## Exercise prompt:
Please copy out the thesis record below word for word, in full.

[Opening Passage shown section]

ETD

Archivio digitale delle tesi discusse presso l'Università di Pisa

Tesi etd-09072021-164550


Tipo di tesi
Tesi di laurea magistrale
Autore
GAGLIARDI, GUIDO
URN
etd-09072021-164550
Titolo
A novel multimodal feature learning architecture for explainable affective computing
Dipartimento
INGEGNERIA DELL'INFORMAZIONE
Corso di studi
ARTIFICIAL INTELLIGENCE AND DATA ENGINEERING
Relatori
relatore Cimino, Mario Giovanni Cosimo Antonio
relatore Vaglini, Gigliola
relatore Alfeo, Antonio Luca
Parole chiave
  • multimodal
  • affective computing
  • features learning
  • autoencoder
  • deep features learning
  • deep learning
  • affective computing
  • AI
  • explainable artificial intelligence
  • XAI
  • artificial intelligence
Data inizio appello
24/09/2021
Consultabilità
Non consultabile
Data di rilascio
24/09/2024
Riassunto
Affective Computing (AC) is a biomedical research field addressing the recognition of emotional states via the analysis of physiological signals.
Most of the AC approaches proposed in recent years employ EEG signals. Indeed, EEG monitoring is affected by the noise due to the electrical activity due to muscles contraction or eye blinking. These sources of noise cannot be simply eliminated because of their relationship with emotions.
To address these issues, this work has implemented a multi-modal affective computing approach employing data coming from both the EEG and the ECG. In this way, the approach can simply eliminate the interference between these two signals.

[Closing Passage shown section]
[Opening Exercise data section]

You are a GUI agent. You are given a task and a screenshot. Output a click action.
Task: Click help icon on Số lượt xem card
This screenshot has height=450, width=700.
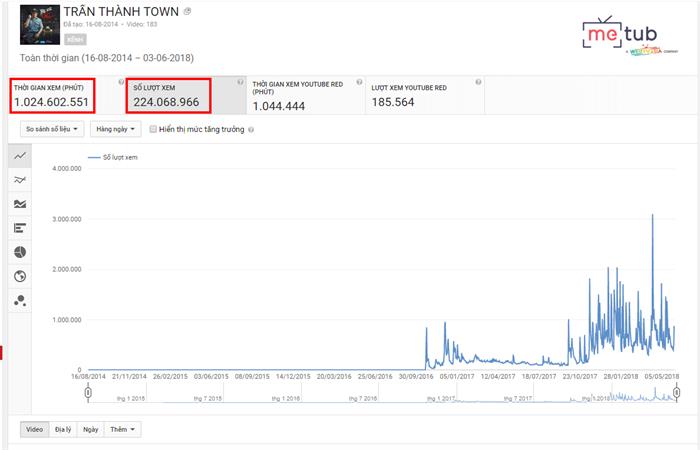click(x=240, y=82)
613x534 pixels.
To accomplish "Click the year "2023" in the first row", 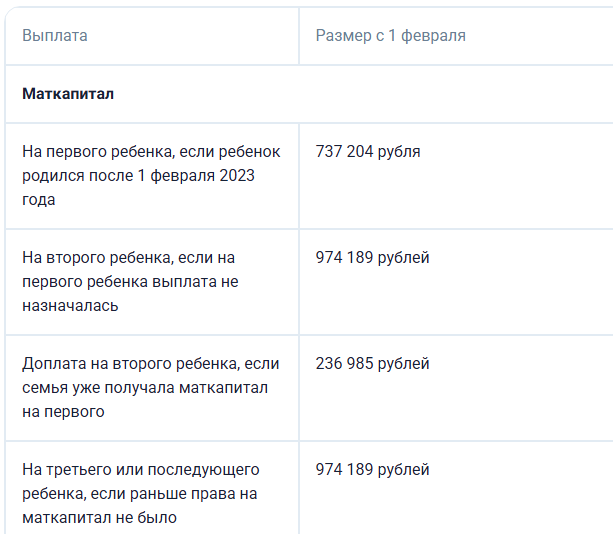I will point(237,176).
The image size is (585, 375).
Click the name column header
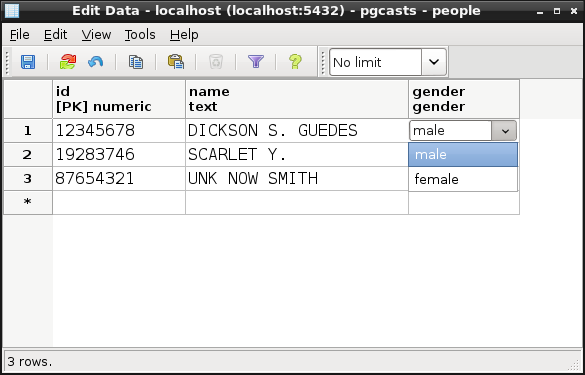(297, 99)
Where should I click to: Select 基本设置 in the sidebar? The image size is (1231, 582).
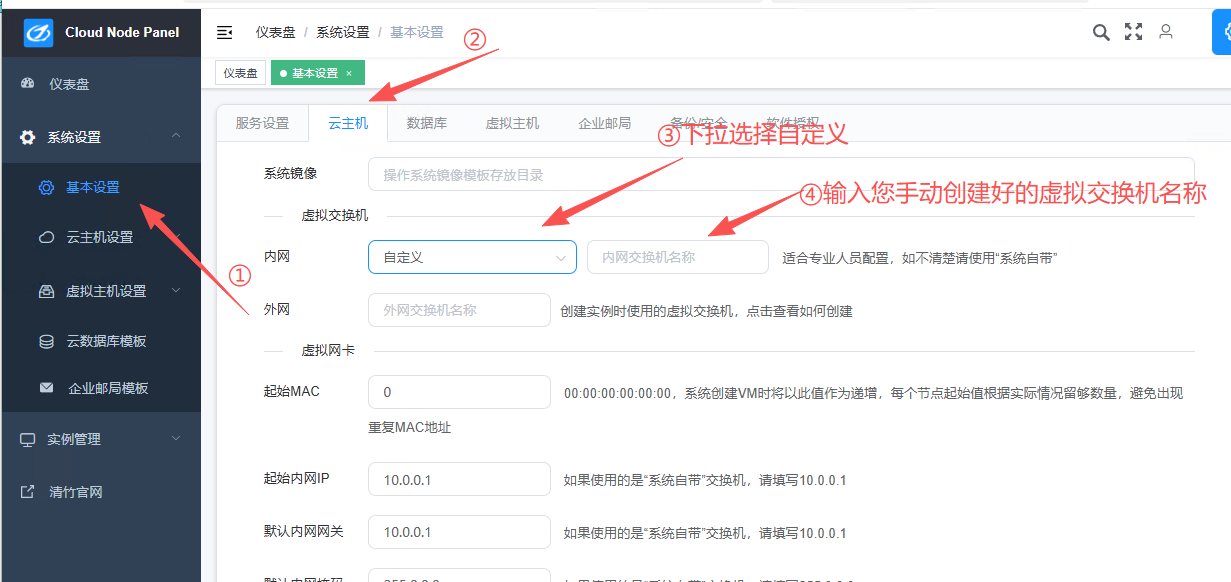tap(93, 187)
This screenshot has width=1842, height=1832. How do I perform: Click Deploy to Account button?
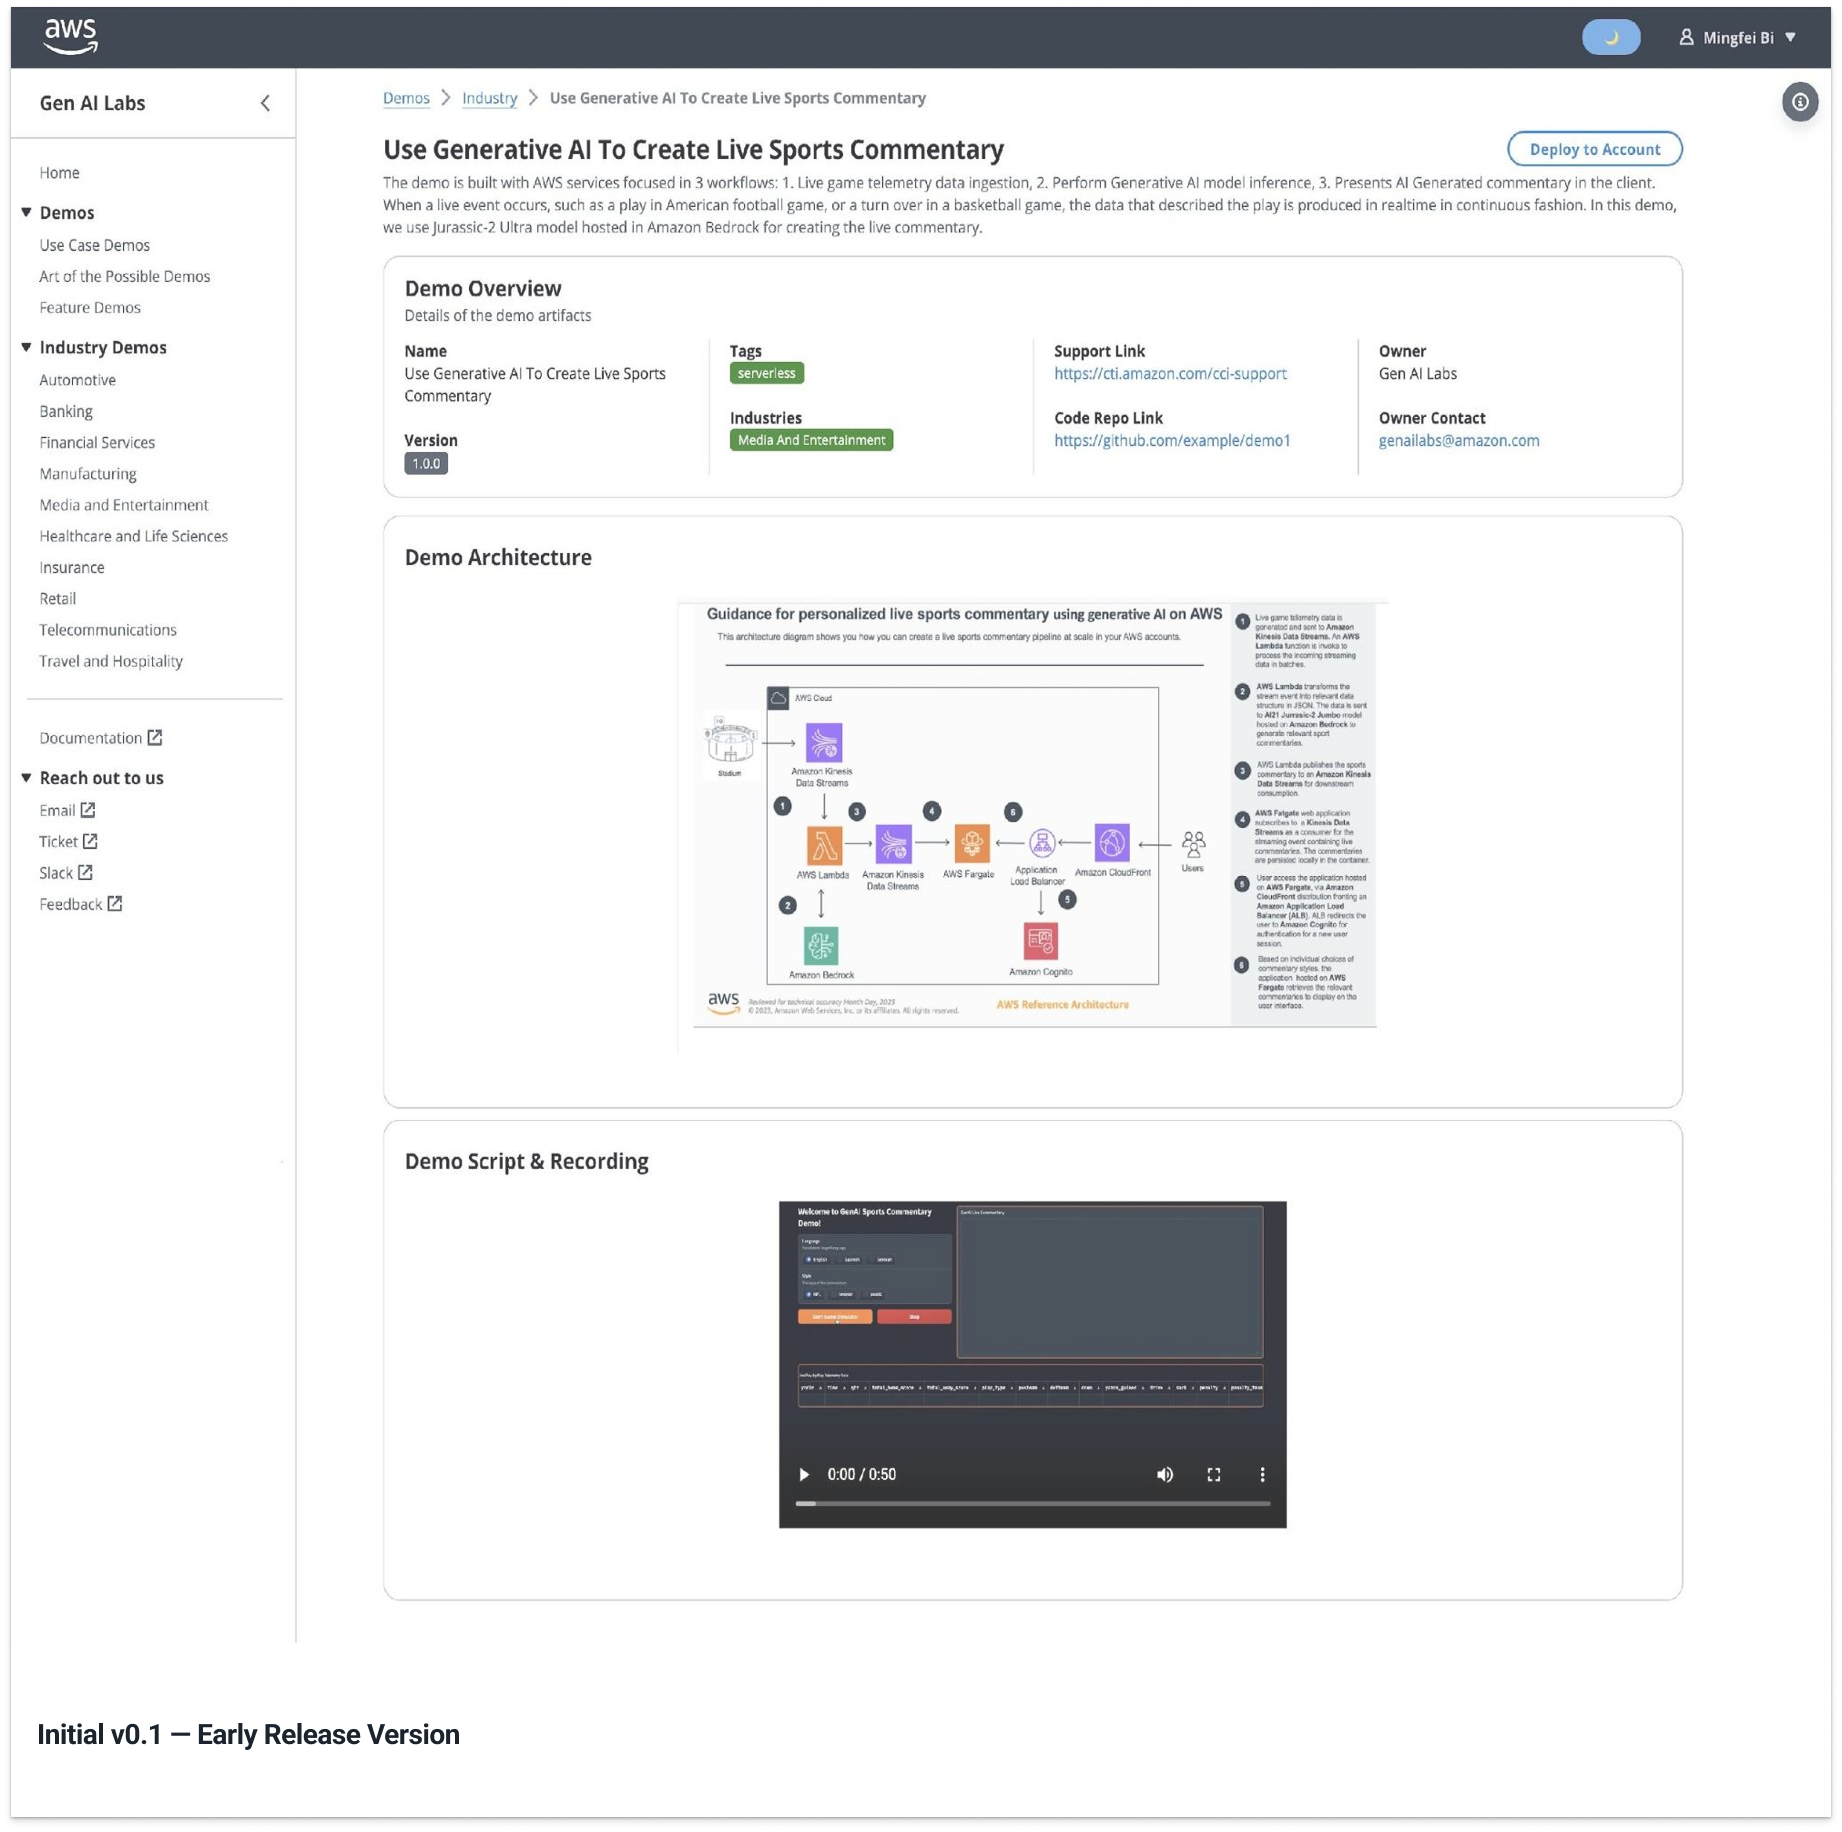point(1594,149)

[Closing Exercise data section]

## Answer to this task:
ETD

Archivio digitale delle tesi discusse presso l'Università di Pisa

Tesi etd-09072021-164550


Tipo di tesi
Tesi di laurea magistrale
Autore
GAGLIARDI, GUIDO
URN
etd-09072021-164550
Titolo
A novel multimodal feature learning architecture for explainable affective computing
Dipartimento
INGEGNERIA DELL'INFORMAZIONE
Corso di studi
ARTIFICIAL INTELLIGENCE AND DATA ENGINEERING
Relatori
relatore Cimino, Mario Giovanni Cosimo Antonio
relatore Vaglini, Gigliola
relatore Alfeo, Antonio Luca
Parole chiave
  • multimodal
  • affective computing
  • features learning
  • autoencoder
  • deep features learning
  • deep learning
  • affective computing
  • AI
  • explainable artificial intelligence
  • XAI
  • artificial intelligence
Data inizio appello
24/09/2021
Consultabilità
Non consultabile
Data di rilascio
24/09/2024
Riassunto
Affective Computing (AC) is a biomedical research field addressing the recognition of emotional states via the analysis of physiological signals.
Most of the AC approaches proposed in recent years employ EEG signals. Indeed, EEG monitoring is affected by the noise due to the electrical activity due to muscles contraction or eye blinking. These sources of noise cannot be simply eliminated because of their relationship with emotions.
To address these issues, this work has implemented a multi-modal affective computing approach employing data coming from both the EEG and the ECG. In this way, the approach can simply eliminate the interference between these two signals.